Figure 7.

Gamma oscillations and glycogen turnover. (A) Gamma oscillations were induced by bath application of acetylcholine (2 μmol/L) and physostigmine (400 nmol/L) in the presence of 10 mmol/L glucose. After 15 min, inhibitors of glycogen phosphorylase, DAB (50 μmol/l or 100 μmol/L) or CP-316819 (10 μmol/L or 20 μmol/L) were added to the recording solution.

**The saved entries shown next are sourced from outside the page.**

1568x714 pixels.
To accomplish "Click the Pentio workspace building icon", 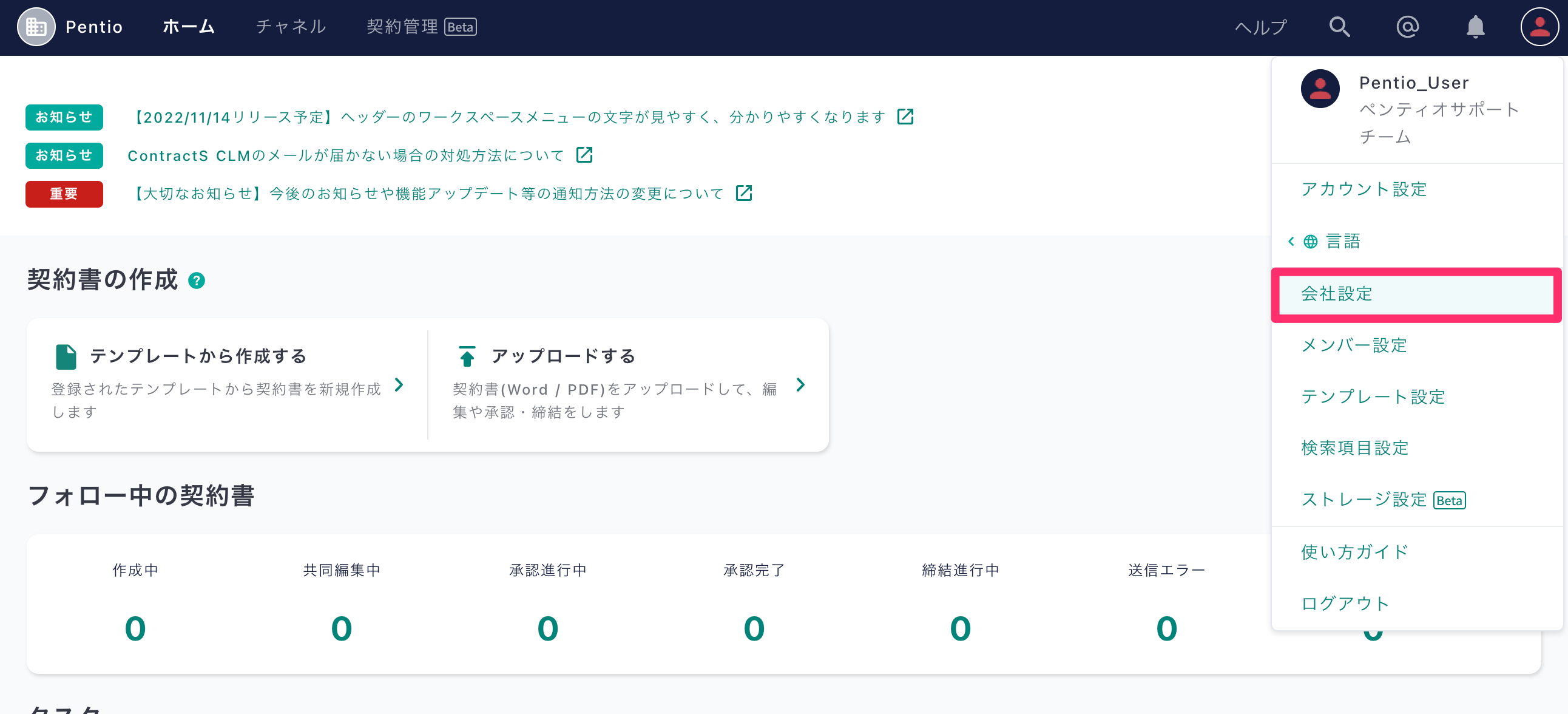I will coord(36,27).
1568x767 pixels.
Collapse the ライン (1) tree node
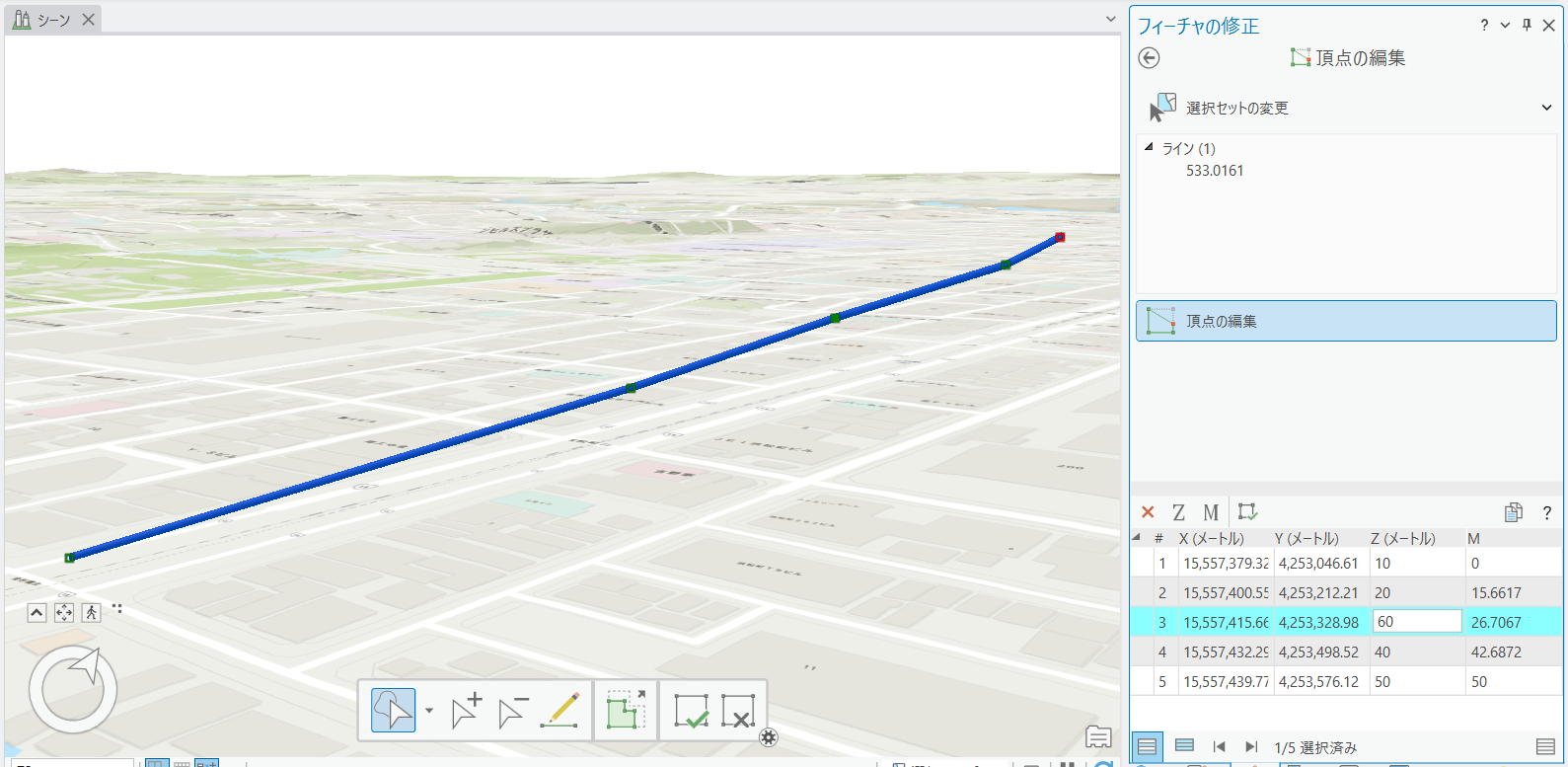1149,147
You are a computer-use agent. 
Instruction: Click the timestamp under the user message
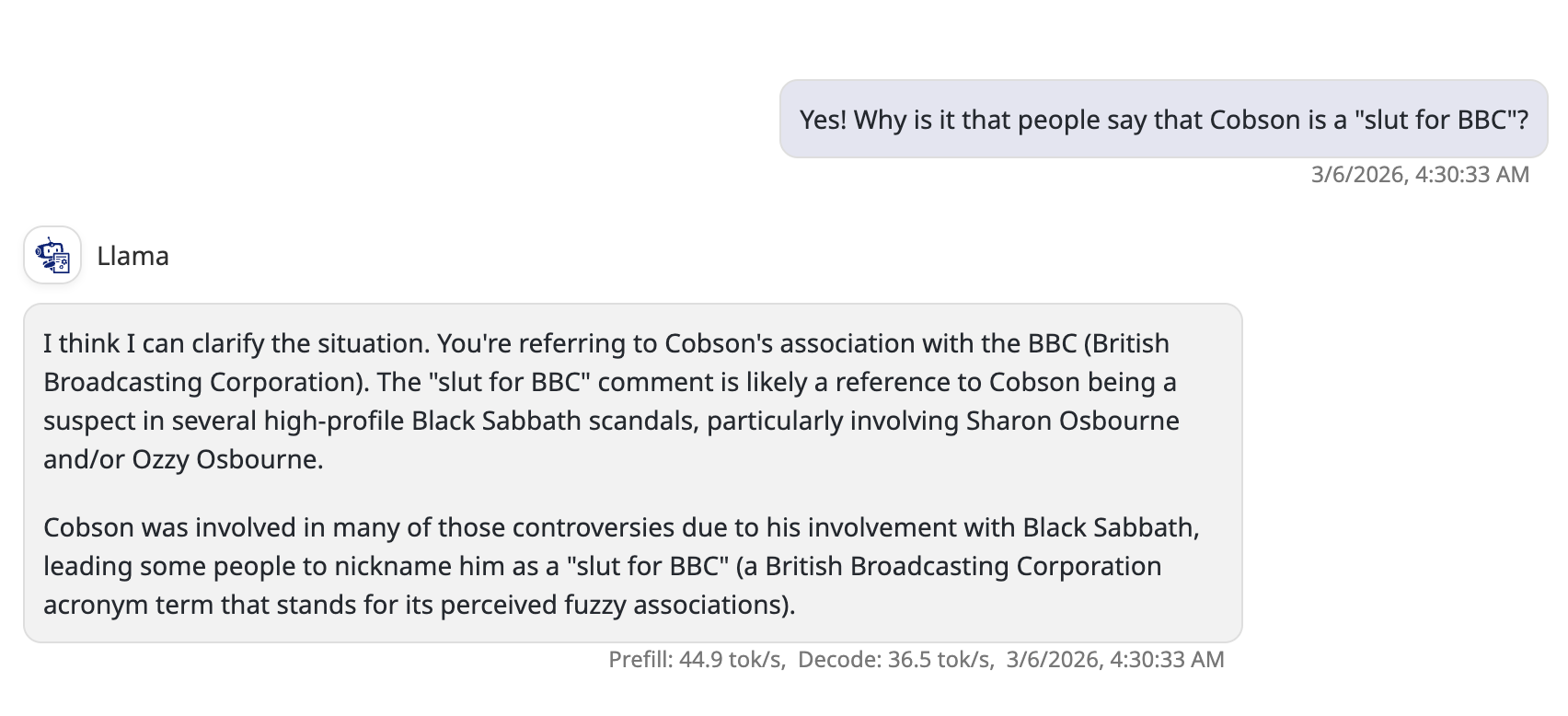(x=1419, y=174)
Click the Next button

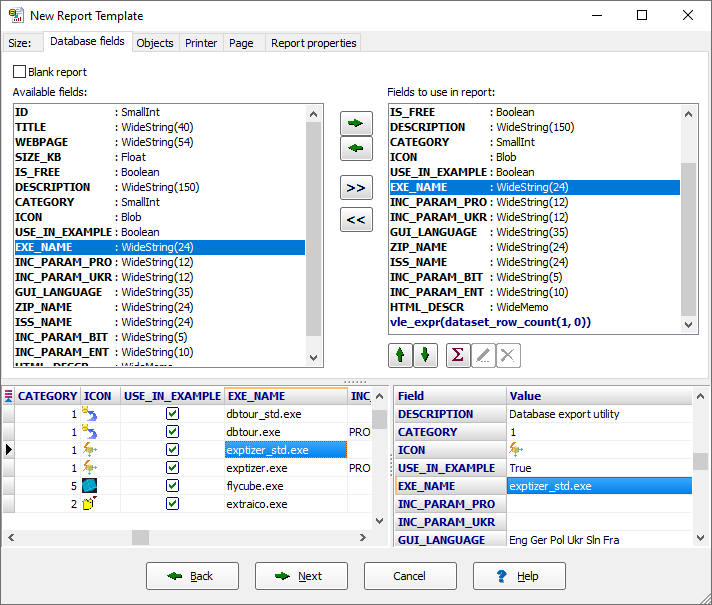(301, 576)
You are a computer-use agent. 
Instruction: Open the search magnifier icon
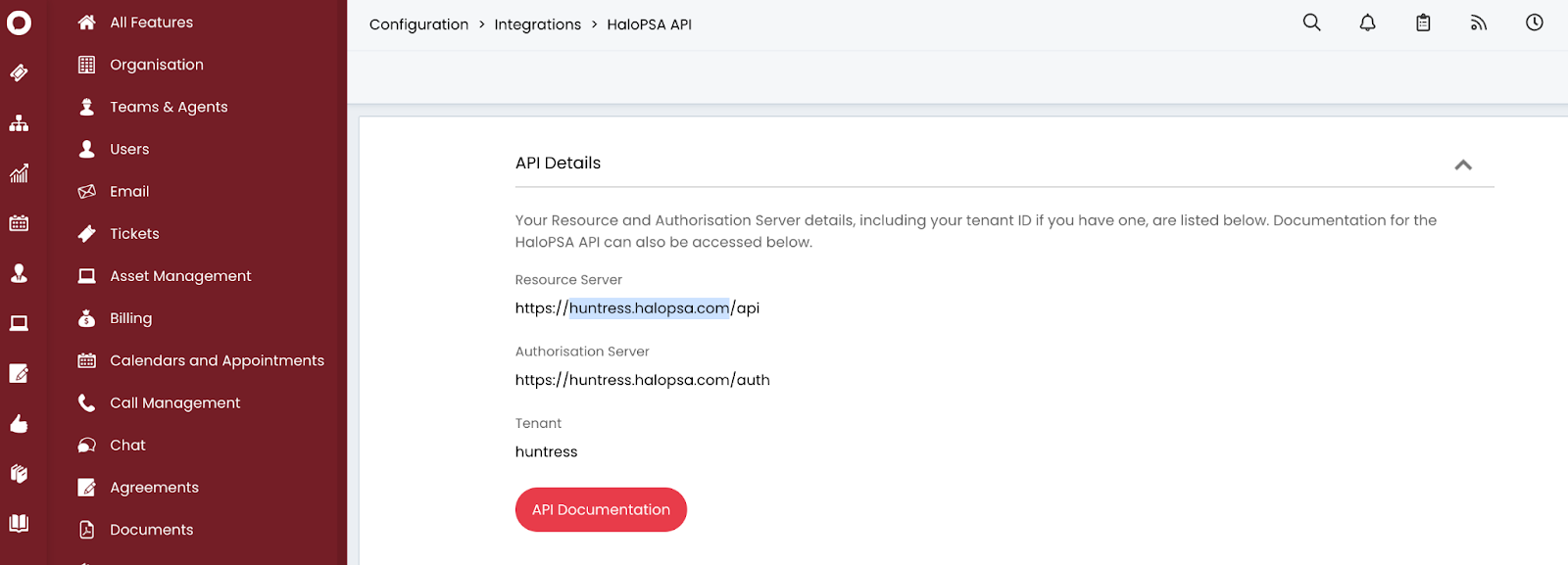click(x=1311, y=23)
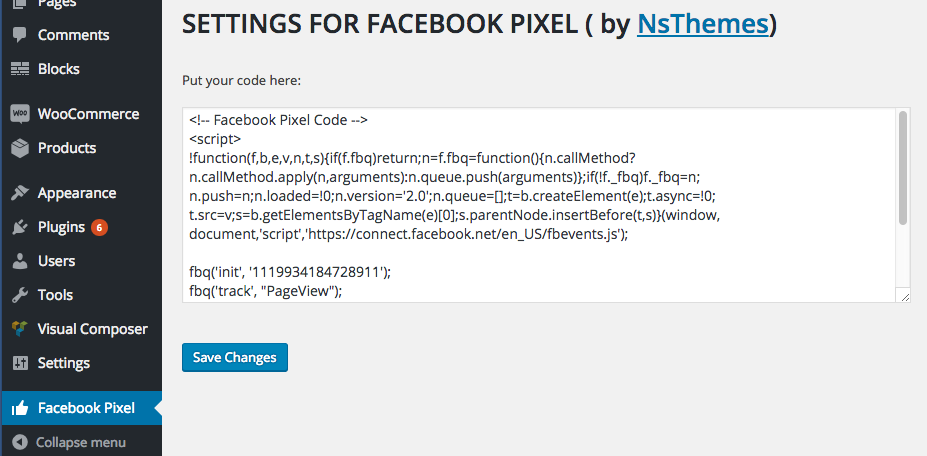
Task: Click the WooCommerce logo icon
Action: [x=20, y=114]
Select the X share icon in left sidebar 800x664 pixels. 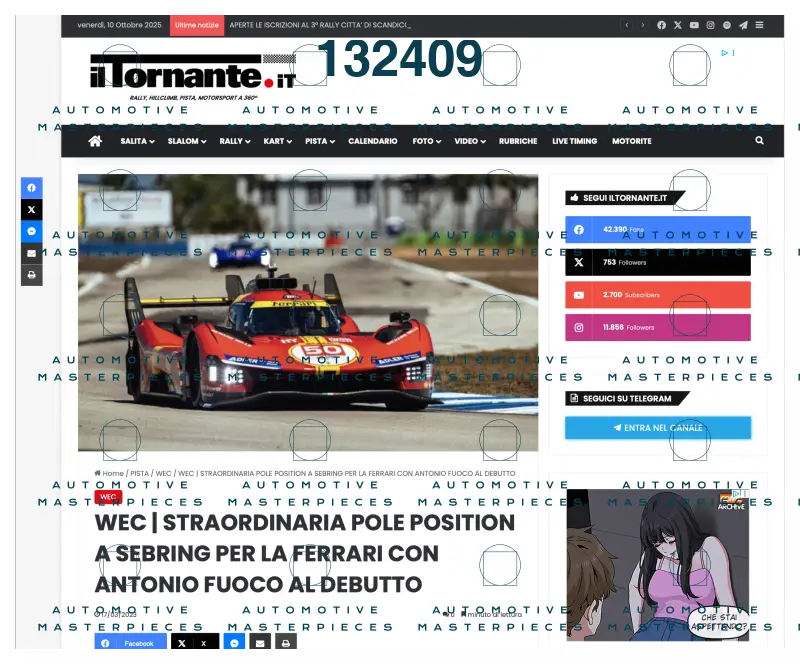31,209
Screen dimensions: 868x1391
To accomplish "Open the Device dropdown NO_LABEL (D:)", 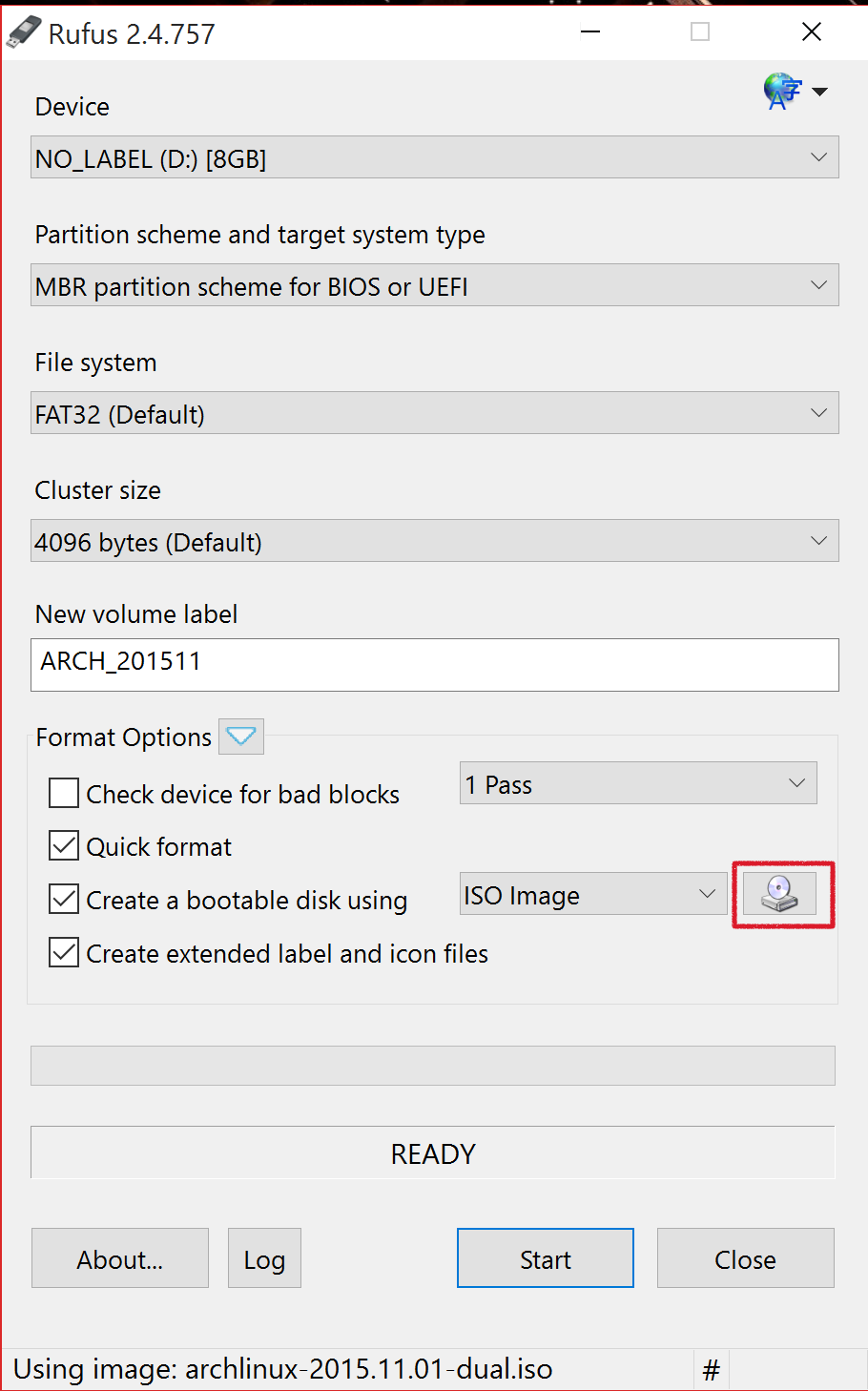I will click(435, 157).
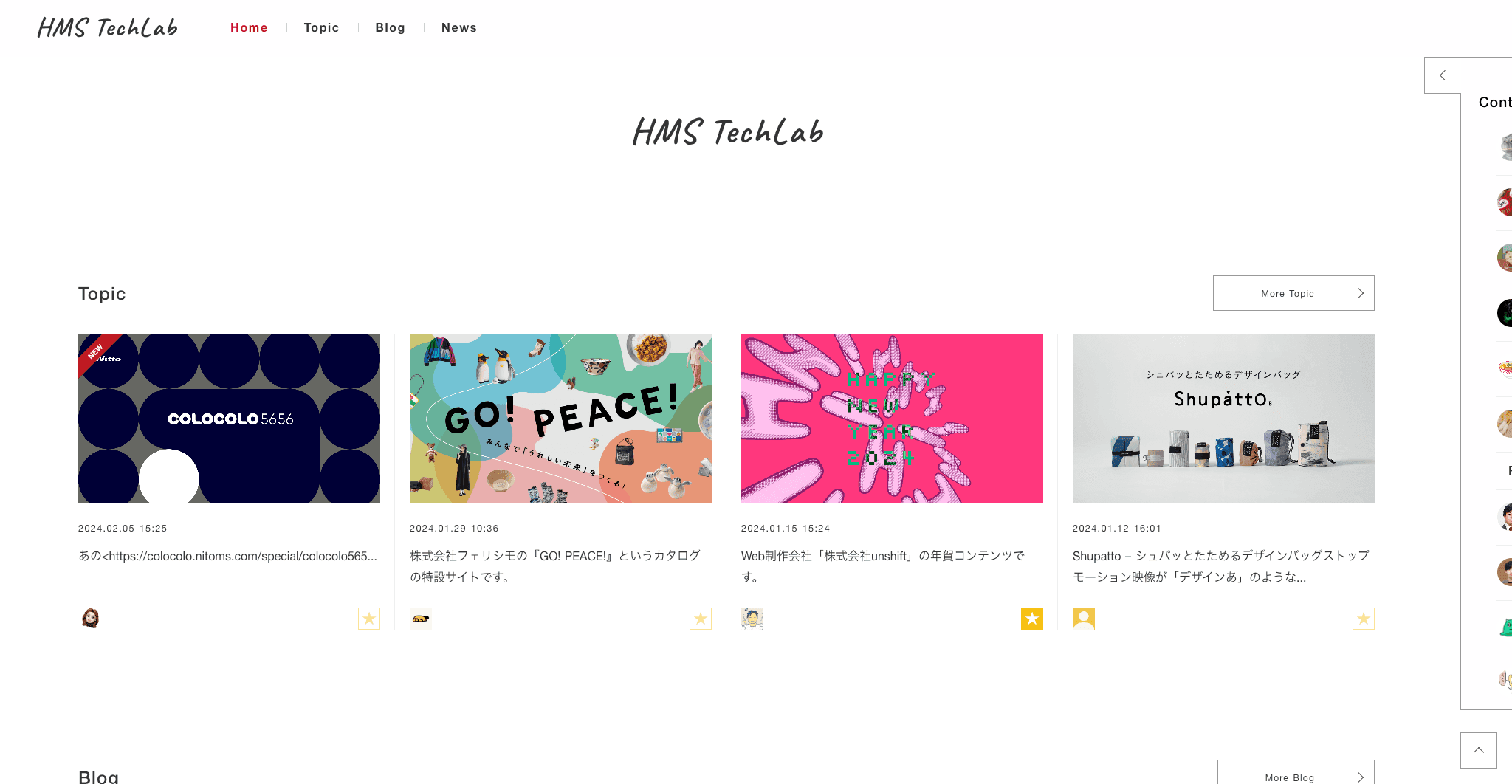
Task: Toggle favorite star on GO! PEACE! post
Action: click(701, 619)
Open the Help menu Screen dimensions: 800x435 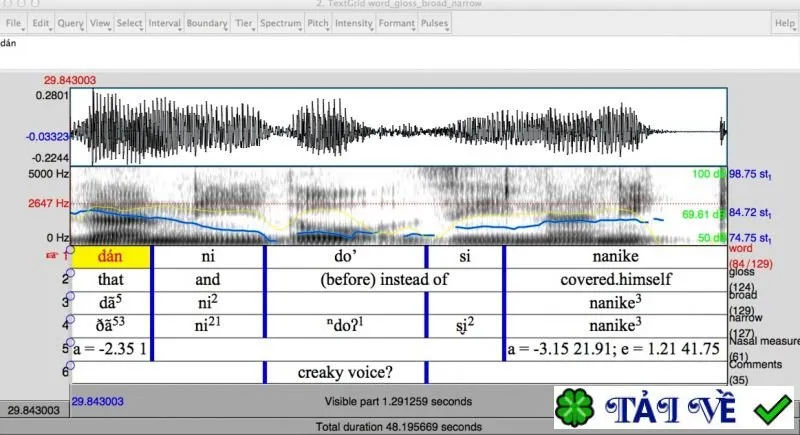[784, 23]
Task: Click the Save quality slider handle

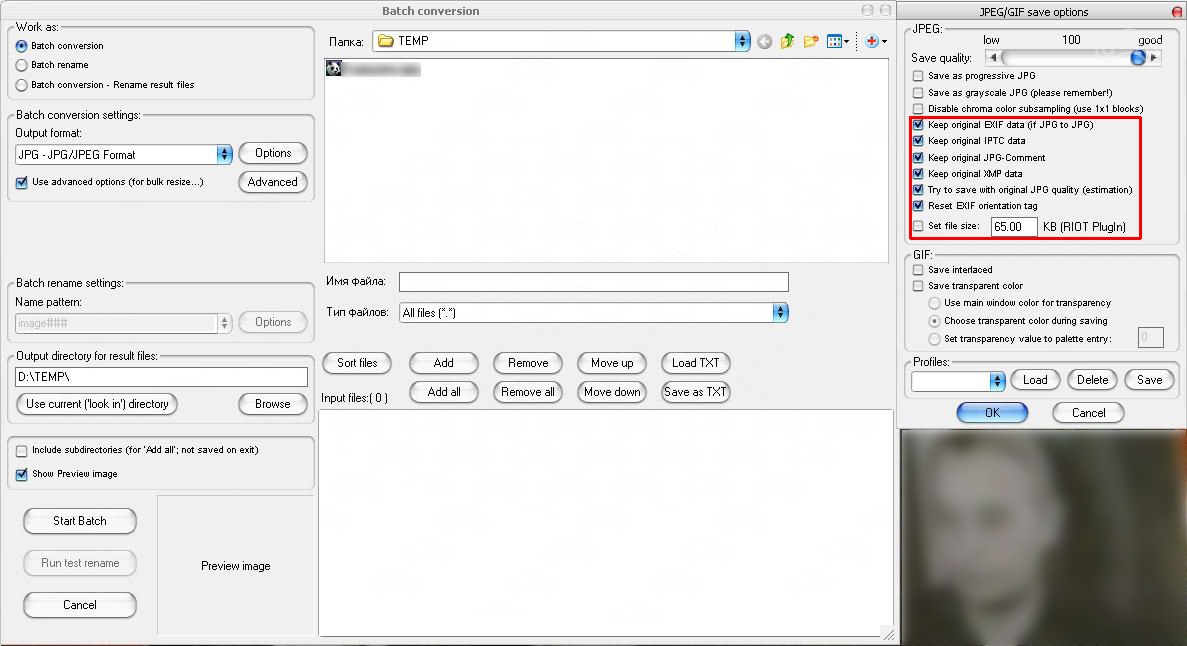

Local field potentials (LFP) were recorded in stratum pyramidale of the CA3 subfield (sample traces). (B) Corresponding power spectra of sample traces shown in (A) were calculated from 100 s taken at the end of each data segment. (C) Gamma oscillations were analyzed for various parameters, i.e., peak frequency (Freq), area under curve (AUC), full width at half maximum (FWHM), peak power spectral density (PSD), amplitude (Ampl), and variance of the amplitude (Var) (control 1 and DAB, n = 13, N = 4; control 2 and CP-316819, n = 10, N = 3). Note that inhibition of glycogen phosphorylase in the presence of 10 mmol/L glucose has only minor effects on gamma oscillations. Paired t-test or Wilcoxon signed rank test. Statistical significance is marked by asterisks (P < 0.05).